Minimax M1 model claims Chinese LLM crown from Deepseek • Register

Machine Learning


Minimax, a Shanghai-based AI company, has released an open source inference model that challenges Chinese rivals Deepseek and American humanity, Openai and Google in terms of performance and cost.

The Minimax-M1 was released on Monday under the Apache software license, so unlike Meta's Llama family, it is offered under a non-open source community license, while Deepseek is only part of the open source license.

“In a complex, productivity-oriented scenario, the M1 features are the top of the open source model, surpassing domestic closed source models, approaching major overseas models, providing the best cost-effectiveness in the industry.”
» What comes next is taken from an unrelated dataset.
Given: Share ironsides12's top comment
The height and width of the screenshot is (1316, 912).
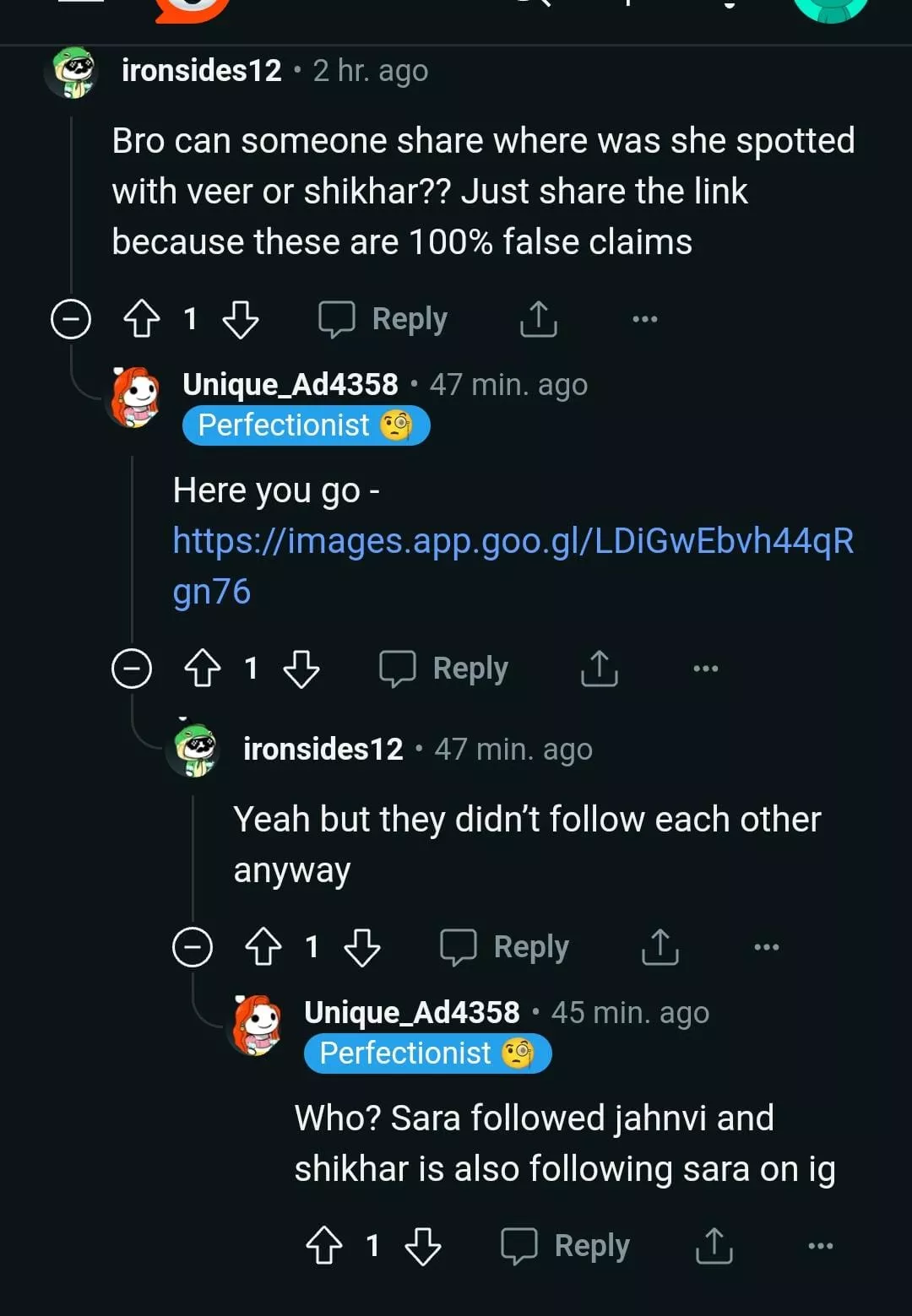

According to a blog post, M1 is competing with Openai O3, Gemini 2.5 Pro, Claude 4 Opus, Deepseek R1, Deepseek R1-0528, and QWEN3-235B (behind AIME 2024, LiveCodeBench, Swe-Bench, Swe-Bench, Swe-Bench verified, Tau-bench, Mrcr. As usual, use a single grain of salt for the benchmark results supported by the vendor. However, the source code can be used on GitHub.

However, Minimax reveals that realizing that the context window (the amount of input that can be processed) is 1 million tokens, comparable to the Google Gemini 2.5 Pro and eight times the capacity of the DeepSeek R1, destroying major industries.

Regarding output, the model can manage 80,000 tokens. This is better than Deepseek's 64,000 token capacity, but can spit 100,000 tokens at the prompt.

Supported by Alibaba Group, Tencent and IDG Capital, Minimax asserts lightning attention mechanisms. This is a way to calculate attentional matrices that improve both training and inference efficiency, and the M1 model gives advantages when calculating long context inputs.

“For example, if you want to perform deep inference on 80,000 tokens, you only need about 30% of the computing power of a DeepSeek R1,” the company claims. “This feature provides a significant computational efficiency advantage in both training and inference.”

This more efficient calculation method, combined with an improved reinforcement learning algorithm called Cispo (details in the M1 technical report) [PDF]), converts to reducing computing costs.

“The entire reinforcement learning phase used only 512 [Nvidia] A 3-week H800 rental cost of just $537,400 is “Minimax billing.”